=== PAGE TEXT ===
** START **

Most computer programs are written in terms of functions. Your web browser would likely have hundreds of thousands of functions; There will almost certainly be one to calculate the width of each character on this page, for example.

Stacking abstractions

Abstractions are often layered; That is to say, it may be useful to define one abstraction in terms of another. Natural language is as good example as any;
English-speakers make various sounds, yet the English language doesn't apply meanings directly to these sounds, but instead defines 'words' in terms of these sounds. A major advantage to this is that it makes the English language 'portable'; You can choose to either speak the word "house" audibly, or write it down, and it still has the same meaning.
Grammar is above still, defined in terms of word types(adjectives, verbs...). These word types are in themselves defined by the words included in them.
Building up abstractions and dissecting them really isn't an exact science; There really is more than one way to skin a cat.

Programmers often build abstractions atop these functions to represent higher-level concepts, such as this text. If creating a web browser, they would likely want to create an abstraction to represent visible things. This would be useful, as there are all kinds of different visible things on a web page, which are also used in similar ways; Being drawn on the screen, for example, is something which happens to all visible objects. Being clicked doesn't make sense for all visible objects, meaning that deciding what to do when a mouse clicks the item may not have a place in this particular abstraction.
This abstraction could be built in terms of C# functions by, for example, creating a function named "Draw", for each different kind of visible object, whose job it was to draw the particular thing. This way, other parts of the program wouldn't need to deal with how many curves and lines make up a "Subscribe" button, they would only need to be able to run the appropriate "Draw" function for the visible object.
This is a very simple example, and you would likely want to do more than just draw a visible object. 

You would probably also want to be able to calculate the shape and size of a visible thing's outline before calling its "Draw" function. With this information, you could decide where it should be drawn so it doesn't collide with other drawn things.
We're separating the "How" from the "What". We're allowing one to draw a button or other visible object("What"), without needing to know "How" to draw it. In fact, given the right machinery, it needn't know it's a button at all. Just like we can reason about bean quantities without learning how beans actually work, because counting and estimation operations are really all that's required for the "arithmetic" abstraction.


APIs

API stands for "Application Programming Interface". An API is an abstraction built on top of a programming system, often in terms of functions, used to achieve some end. You could argue that our "visible object" abstraction above was a kind of API and I think you would be right. An interface in the broadest sense is a view through which you can interact with some system or another. Dead simple real life example is a headphone socket (Headphones don't care if they're playing rock or jazz, because that's not the abstraction they are designed to).

Modern programming languages offer many abstractions besides just functions, including:
  • Interface - A set of functions which operate on the same item of data.
  • Array - A sequence of data of a certain kind.

Tower of abstraction

You may have noticed the trend to build new abstractions in terms of old ones.
Interfaces, for example, are based on functions; To use an interface, you need to know what an interface is, and also what a function is, and all about functions which, in some programming languages like C#, can be quite complex creatures.
Looking at an abstraction like the C# programming language, it's mostly/completely isolated from what's below. It has its own data types, terms and semantics that you can build solutions from.
I think here, the 'purity' of certain abstractions becomes most apparent.

** END **

=== SOURCE EXCERPT ===
** START **

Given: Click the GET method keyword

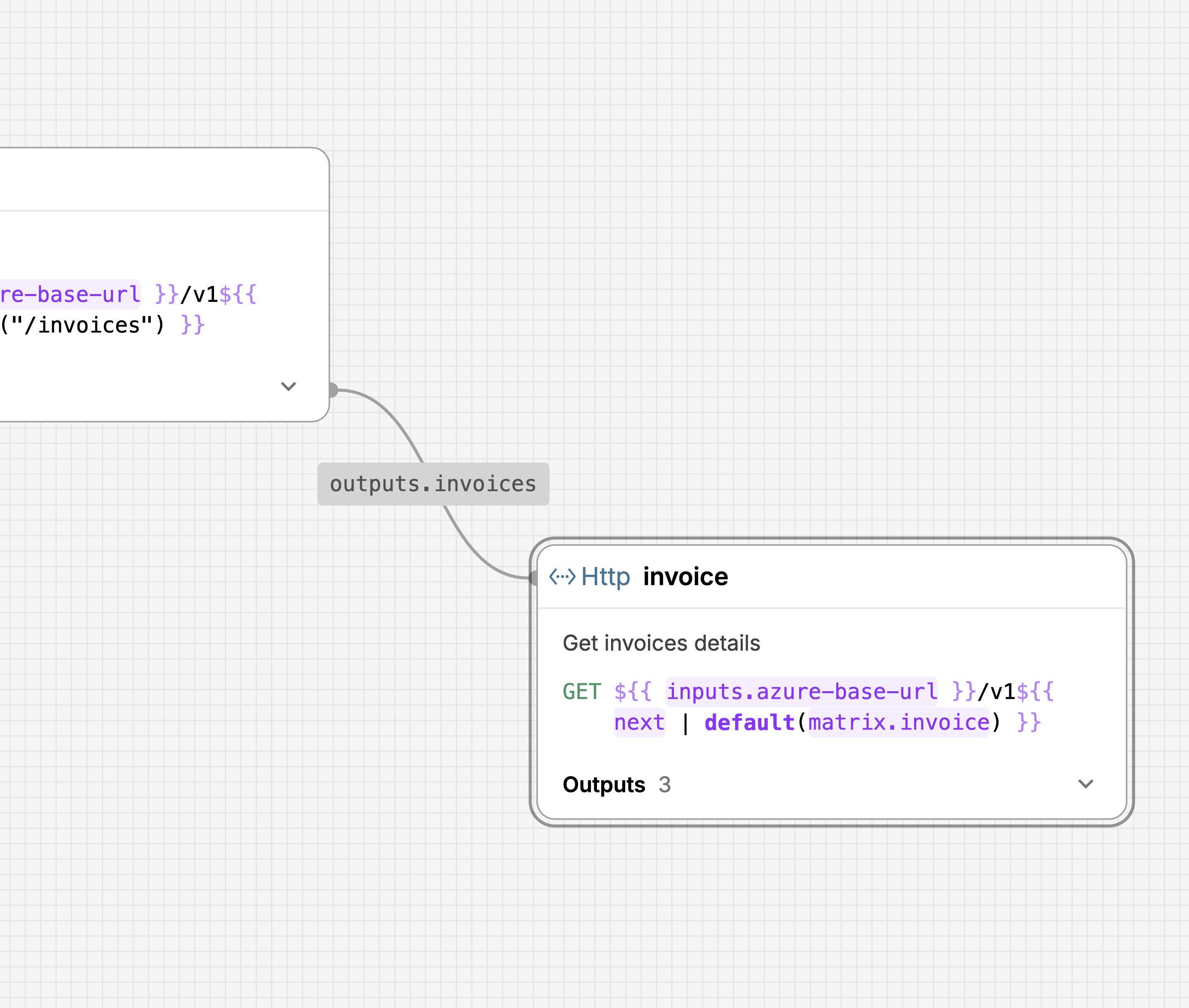Looking at the screenshot, I should [581, 692].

** END **

=== TASKS TO CARRY OUT ===
1. Condense the paragraph of the text on programming abstractions that begins "Programmers often build abstractions atop these functions" into a short bulleted list that keeps its main facts.
2. Answer these questions from the text on programming abstractions:
(a) What does API stand for?
(b) How does the bulleted list describe an array?
(c) What name is suggested for the function that draws each kind of visible object?
3. In the text on programming abstractions, copy the passage between "This abstraction could" and "other drawn things.", inclusive, changing "Subscribe" to "Sign Up".

=== THE ANSWERS ===
1.
- Programmers build abstractions on top of functions to represent higher-level concepts.
- A web browser would likely need an abstraction for visible things, because a page has many kinds of them and they are used in similar ways.
- All visible objects are drawn on the screen, for example.
- Not all visible objects can be clicked, so deciding what happens on a mouse click may not belong in this abstraction.

2.
(a) Application Programming Interface.
(b) As a sequence of data of a certain kind.
(c) "Draw".

3.
This abstraction could be built in terms of C# functions by, for example, creating a function named "Draw", for each different kind of visible object, whose job it was to draw the particular thing. This way, other parts of the program wouldn't need to deal with how many curves and lines make up a "Sign Up" button, they would only need to be able to run the appropriate "Draw" function for the visible object.
This is a very simple example, and you would likely want to do more than just draw a visible object. 

You would probably also want to be able to calculate the shape and size of a visible thing's outline before calling its "Draw" function. With this information, you could decide where it should be drawn so it doesn't collide with other drawn things.